Data section Block Start
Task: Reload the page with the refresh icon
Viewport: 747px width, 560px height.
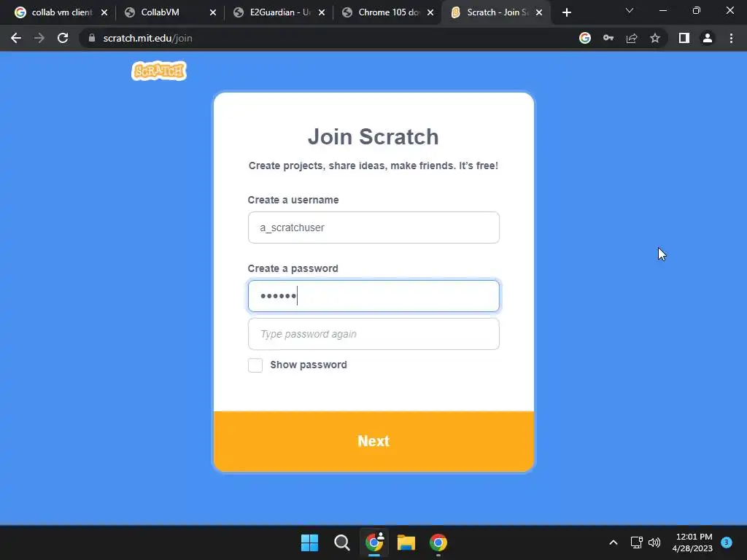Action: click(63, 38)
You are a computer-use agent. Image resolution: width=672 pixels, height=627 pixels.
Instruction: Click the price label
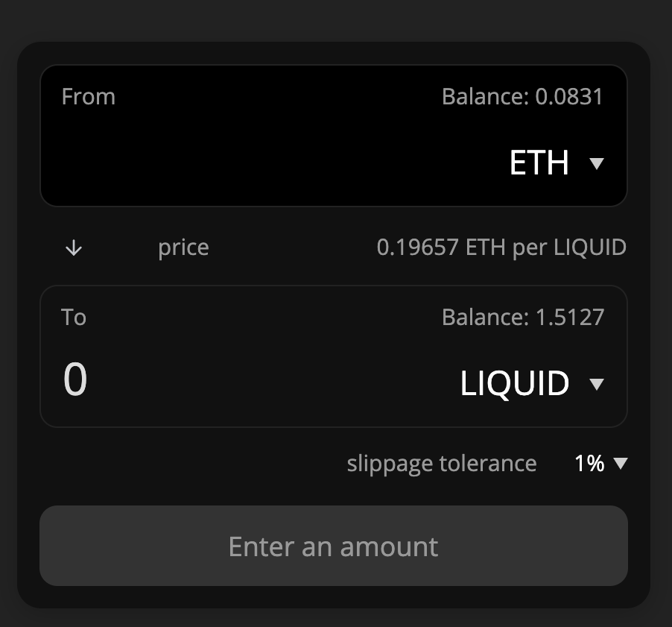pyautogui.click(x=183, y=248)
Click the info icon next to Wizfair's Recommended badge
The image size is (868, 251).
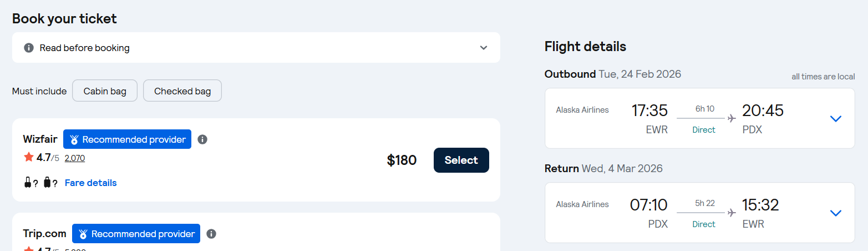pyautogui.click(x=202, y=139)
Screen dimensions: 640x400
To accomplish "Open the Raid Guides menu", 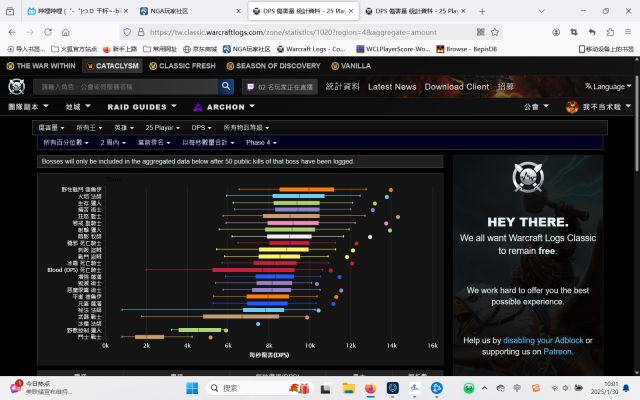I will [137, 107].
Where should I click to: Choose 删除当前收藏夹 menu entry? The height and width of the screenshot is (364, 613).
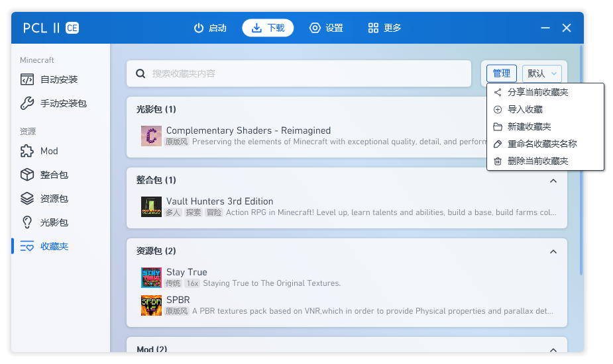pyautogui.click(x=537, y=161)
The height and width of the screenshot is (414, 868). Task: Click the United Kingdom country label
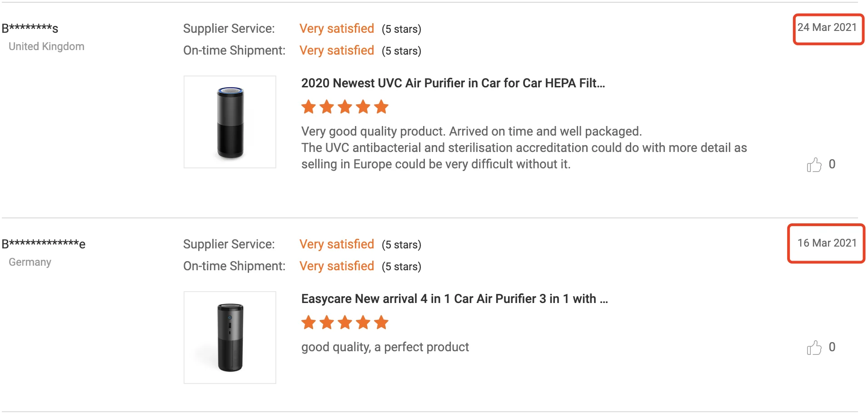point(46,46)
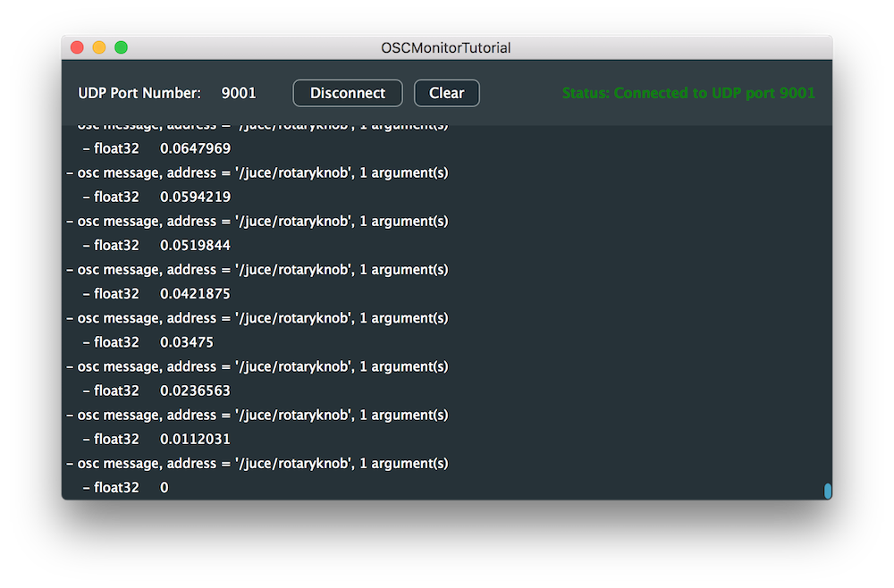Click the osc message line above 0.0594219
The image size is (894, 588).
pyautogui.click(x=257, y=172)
Data section Block End
» **The task**
Return the lines of the records that include the string "icon".

» **Result of the task**
Task: Reload the page with the refresh icon
Click the info icon next to Wizfair's Recommended badge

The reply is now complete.